In other, other news, my Macbook seems to be intent on dying. It’s taken to randomly switching itself off for no obvious reason (obviously, it’s decided to start doing this immediately after I bought it a new charger). I’ve put myself on the list for a Pinebook, which is certainly not meant to be a proper laptop replacement, but… the plan is to have an actual functional desktop (for video editing, if required…) and so hopefully this will just be my dinking box. Also, with luck, if I need something more beefy, for the time being I can run it on the media server.

Anyhow, hopefully my 9 year old Macbook will hang on a bit longer.

And that, my loves, is the news.

Well, that lasted a long time

So that last post may have been premature. We knew that there were potential problems with the house because of the structural / roof issues; what didn’t occur to us (until Kathryn talked to our mortgage broker today) is that me changing job would be a huge-ass problem.

Apparently, because I’m changing job, if I have a probationary period (which I do) they won’t lend to us until that’s over. So I’m going to call my new workplace tomorrow and beg/plead/politely request that they consider nixing the probationary period (I worked there before for 6 months, so I’m hoping they’ll consider this).

Otherwise, well, we’ll put the problem to our realtor – but actually we found out more stuff about the cost of putting a roof on that we’re willing to consider – and that may be enough of a crimp that we decide against it. But then there’s the joy of the fact that we can’t then look for a house until the end of the summer.

So, well, let’s see how this goes tomorrow.

Given how the past year and half has gone, I’m not feeling vastly optimistic.

Things may get less quiet around here.

Or more quiet.
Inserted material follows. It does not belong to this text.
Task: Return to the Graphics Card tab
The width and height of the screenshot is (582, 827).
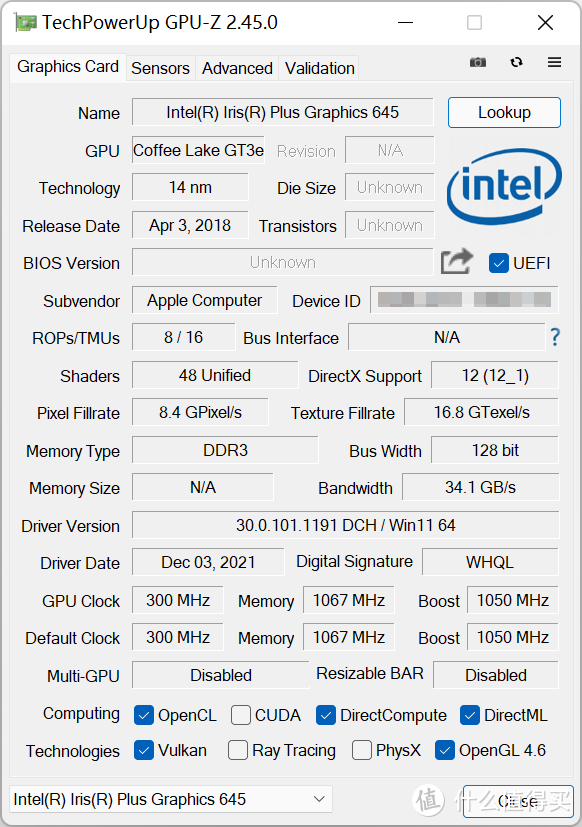Action: click(67, 68)
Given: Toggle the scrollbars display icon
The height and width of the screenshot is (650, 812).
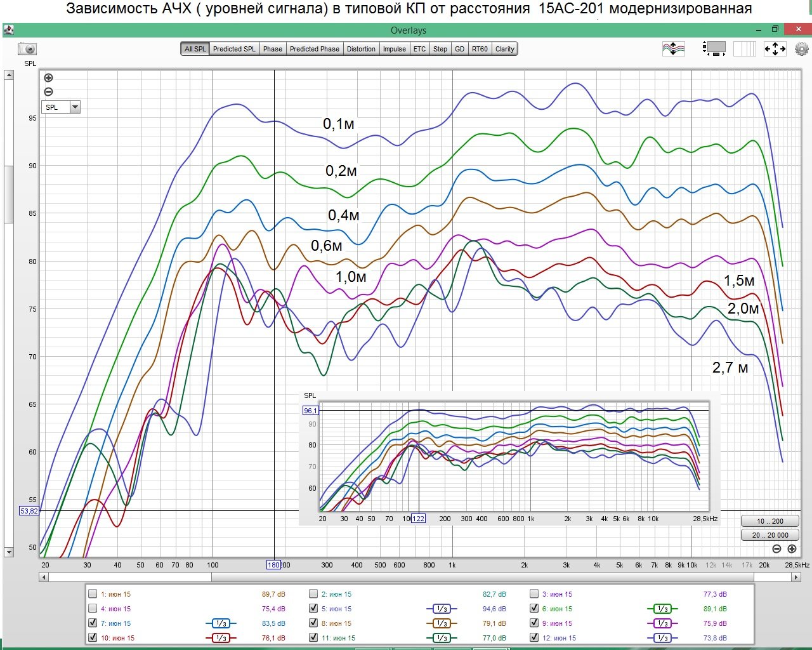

Who can say.

We’re looking at a house. We’ve had an offer accepted, but the survey (inspection) revealed some significant concerns. Well, really one significant concern that breaks down into a number of significant minor concerns.

Tomorrow, or possibly Tuesday, we go back to the sellers with our “fix these things” offer – and we’ll see if they’re happy to accept it.

If we get it, there’s actually a fair bit of work there. The electrics need updating, although that wasn’t obvious before hand, there’s some decorative work, and it needs a new bathroom. This is certainly no-where near the level we were at with the Bristol house, but it should be enough to keep me entertained through the summer.

The other news is that I’m planning to change job. Back to nursing again. Not full time though.

Hopefully I’ll get back to feeling a bit more like myself, and a bit less like I’m wanting to weep through each day. I clearly am feeling a bit more like myself, because we went into a bookshop today (just B&N), and I ended up walking out with books and feeling pretty excited about some other ones that I didn’t end up getting.

This is a feeling that I’ve really missed. Excitement about things.

I’m not exactly sure what our future holds at the moment. We’re both pretty wrung out. But at least I’m feeling more like there is some future.